Issuer: G III APPAREL GROUP LTD /DE/ (GIII)
CIK: 0000821002
Period of Report: 2017-01-31

Reporting Person: Goldfarb Jeffrey David (Director, Executive Vice President)

Non-Derivative Transactions

Date Security Code Shares Price A/D Holdings After Ownership
2017-01-27 Common Stock, Par Value $.01 Per Share A 40855 Acquired 402558 Direct

Holdings (Non-Derivative)

Security Shares Ownership
Common Stock, Par Value $.01 Per Share 24896 Indirect
Common Stock, Par Value $.01 Per Share 2200 Indirect

Footnotes

F1: The above-named person will be entitled to receive these shares of our common stock only if the performance conditions in clauses (a) and (b) set forth below are satisfied:

(a) (i) the amount of our consolidated earnings before interest and financing charges, net, and income tax expense ("EBIT") for the fiscal year ending January 31, 2019, subject to certain adjustments for non-recurring items, is at least 25% greater than EBIT for the fiscal year ending January 31, 2017, subject to certain adjustments for non-recurring items and excluding the results of the Donna Karan business for such fiscal year ("Adjusted Fiscal 2017 EBIT") or (ii) if the performance condition in clause (a)(i) is not satisfied, our EBIT for the fiscal year ending January 31, 2020, subject to certain adjustments for non-recurring items, is at least 50% greater than Adjusted Fiscal 2017 EBIT; and

(b) the average closing price per share of our common stock on the Nasdaq Global Select Market over a twenty consecutive trading day period (i) during the period beginning on the date of grant and on or prior to January 31, 2019 is at least $30.30 (which is 20% above the closing price on the date of the Compensation Committee meeting, January 27, 2017 (the "Reference Date") or (ii) if the stock price performance period in clause (b)(i) is not satisfied, during the period beginning subsequent to January 31, 2019 and ending on or prior to January 31, 2020 is at least $31.5625 (which is 25% above the closing price on the Reference Date)

(clauses (a) and (b) together, the "Performance Conditions").

In addition, the right to receive shares of common stock pursuant to the above-described restricted stock unit grants will become vested as to 50% of the shares on each of January 27, 2019 and January 27, 2020 (the "Time Vesting Condition").

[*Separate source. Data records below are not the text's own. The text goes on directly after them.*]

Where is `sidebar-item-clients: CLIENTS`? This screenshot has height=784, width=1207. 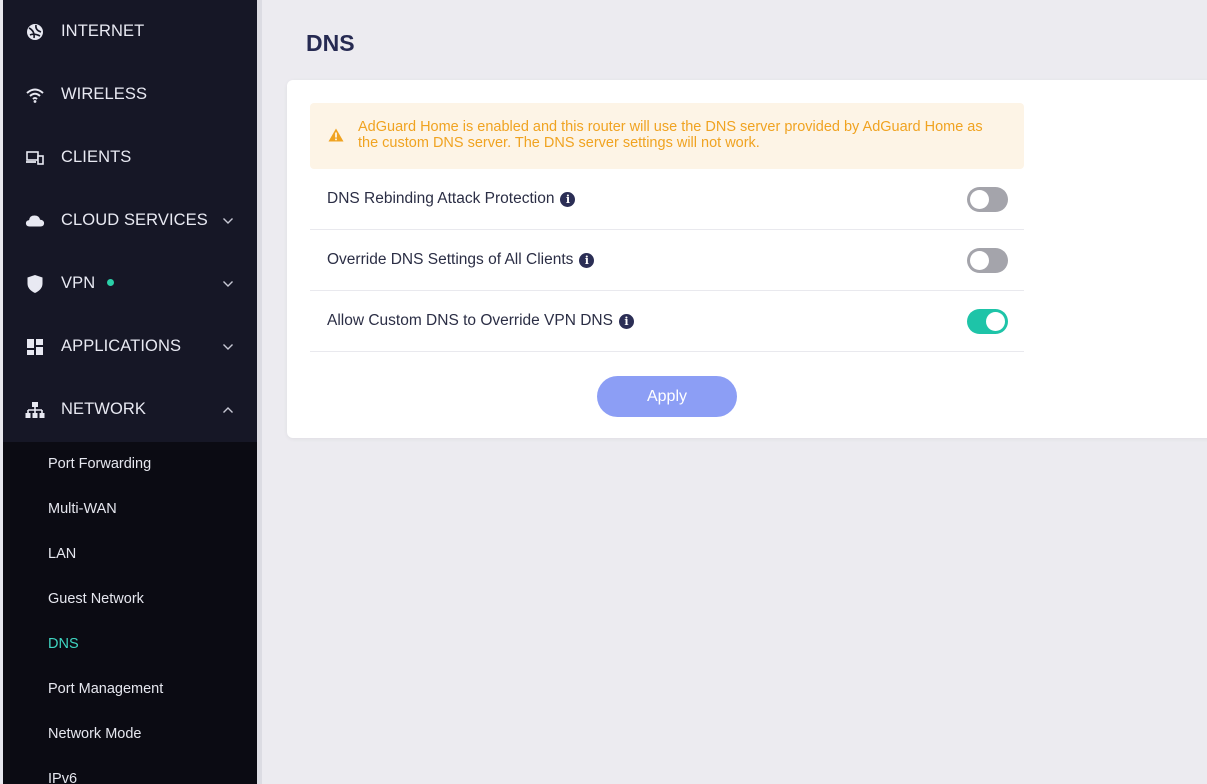
sidebar-item-clients: CLIENTS is located at coordinates (130, 158).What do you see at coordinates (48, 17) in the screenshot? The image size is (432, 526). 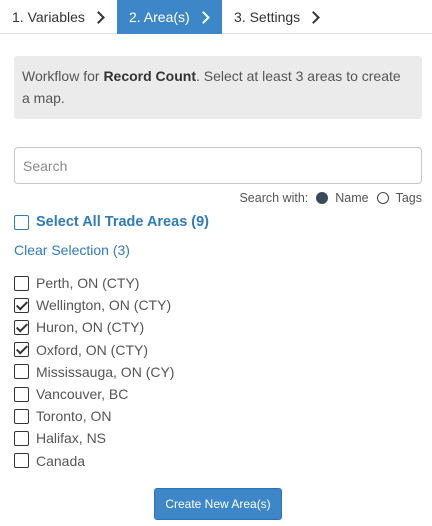 I see `step-label: 1. Variables` at bounding box center [48, 17].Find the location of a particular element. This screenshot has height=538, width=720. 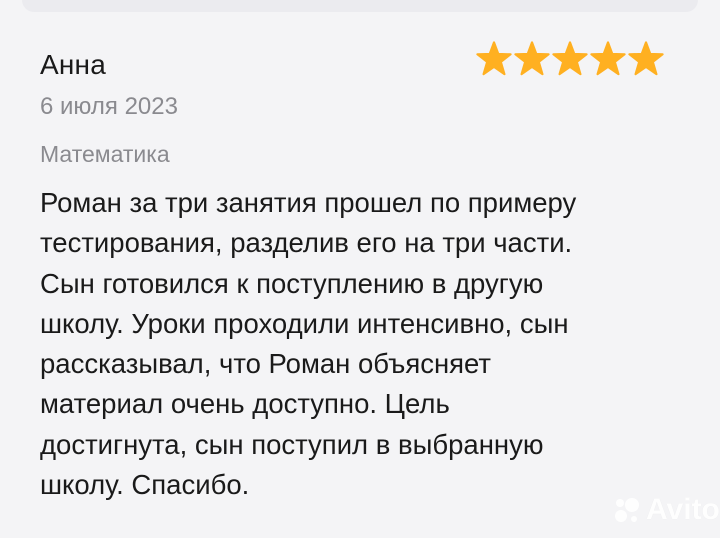

review-author: Анна is located at coordinates (73, 64).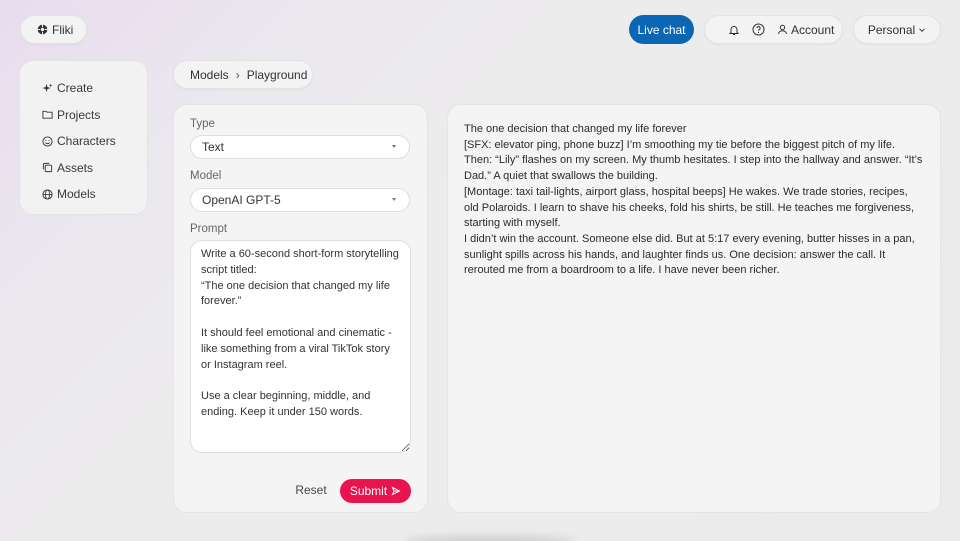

A grantee must remain employed by us or otherwise perform service for us in order to receive shares of our common stock pursuant to the above-described restricted stock unit grants after both Performance Conditions have been satisfied. If both Performance Conditions are not satisfied within the above-described time periods, we will not issue any shares of common stock pursuant to the restricted stock unit grants. If both Performance Conditions are satisfied at any time during the above-referenced time periods, we will issue shares of common stock in respect of all annual installment periods of the Time Vesting Condition for which shares have not previously been issued.